サ高住入居者にケア制限 厚労省が「囲い込み」防止策/浅川澄一氏

2022年2月4日

2011年10月に施行された「サービス付き高齢者向け住宅(サ高住)」が10年を迎えた。 国交省は普及させようと、1部屋当たり100万円もの破格の高額補助金を投入してきた。人気が高まり、開始3年後には定員が16万人弱まで増え、5年後にグループホームの定員を追い抜いた。だが、最近の3年間はわずかに3万5000人しか増えず、27万人台前半で足踏み状態だ。

 

要介護3以上の中重度者が入居者の約3割となっているにもかかわらず、必要な介護スタッフが集まらないことが開設鈍化の大きな要因である。

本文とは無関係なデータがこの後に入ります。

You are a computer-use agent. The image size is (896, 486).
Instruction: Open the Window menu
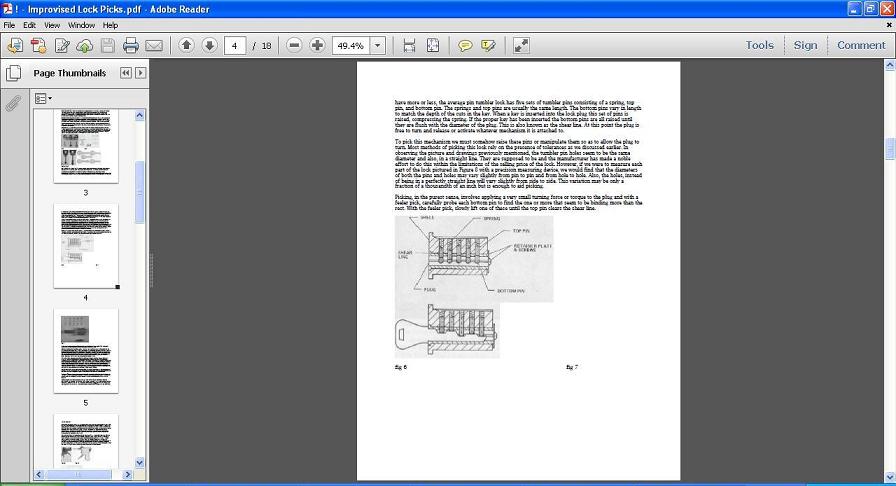pyautogui.click(x=81, y=25)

その上、国や自治体からの運営規制が厳しくなりつつあることも意欲をそいでいるようだ。

 

 

2021年9月22日に厚労省から都道府県、指定都市などに出された事務連絡で、入居者のケアプランの点検を求めた。「囲い込み」の削減策だ。 厚労省は3月の自治体向けの通達で「介護保険サービス事業者が併設等する高齢者向け住まい等において、家賃を不当に下げて入居者を集め、その収入不足分を賄うため、入居者のニーズを超えた過剰な介護保険サービスを提供している場合がある」と、「囲い込み」について説明する。

 

9月の事務連絡では、ケアプラン事業所が扱う一般のケアプランついて初めて数値基準を設定し、それ以上の事業所は、自治体が設けた地域ケア会議やサービス担当者会議などの場で説明しなければならない、とした。 その数値は、在宅サービの区分支給限度額の70%以上で、かつ訪問介護の比率が60%以上。加えて、サ高住と住宅型有料老人ホームの入居者のケアプランは、この70%と60%の数値を各市町村が独自に自由に決めていいとした。

 

 

実は、厚労省はこれまでも支給限度額に近い介護サービスを提供するケアプランについて全国の自治体に「警告」を発してきた。介護保険適正化事業と言われる。介護保険の利用状況を審議する社会保障審議会介護給費分科会で、「サ高住で悪質な囲い込みが目立つ」などと再三指摘されている。そこで、今回数値を示し踏み込んだ。

 

 

 

 

新しい点検制度は2021年10月1日以降に作成されたケアプランが対象。第一弾として、12月までの3か月分のケアプランを各都道府県国民健康保険団体連合会がチェックし、2月に市町村に伝える。同連合会は3カ月ごとにチェックを繰り返す。 市町村はその中で点検が必要と判断した5つのケアプラン事業所を指名し、地域ケア会議などに呼び出すことになる。実施した自治体には厚労省から300万円の補助金が「ご褒美」として出る。

 

この点検制度には多くの問題がある。サ高住併設の訪問介護事業所やケアマネジャーから早くも異論が出ている。「利用者の自立支援を第一に考えてケアプランを作成している。要介護4、5の人には相当量のサービスが必要となります」「70%、60%の数字を機械的に当てはめるのはおかしい。ケアが必要な理由がそれぞれあります」――。

 

 

新制度では、ケアマネジャーが本人と相談し、サービス担当者会議の了承を得たケアプランの見直しを迫られてしまう。専門職として業務を否定されるようなものだ。厚労省は「地域ケア会議などで説明し、参加した多職種が納得すれば見直さなくてもいい。利用者本人が了解しなければ変更できない」と言う。

 

だが、ケアプラン事業所は地域ケア会議に呼び出されるのは面倒なので、自主的に数値抑制に向かう可能性が高い。 そもそも、70%の線引きは、利用者の介護サービス受給権の制約になる。支給限度額いっぱいまで自由にサービスを選べるのが介護保険の大原則であるはずだ。

 

 

 

浅川 澄一 氏 ジャーナリスト 元日本経済新聞編集委員 1971年、慶応義塾大学経済学部卒業後に、日本経済新聞社に入社。流通企業、サービス産業、ファッションビジネスなどを担当。1987年11月に「日経トレンディ」を創刊、初代編集長。1998年から編集委員。主な著書に「あなたが始めるケア付き住宅―新制度を活用したニュー介護ビジネス」(雲母書房)、「これこそ欲しい介護サービス」(日本経済新聞社)などがある。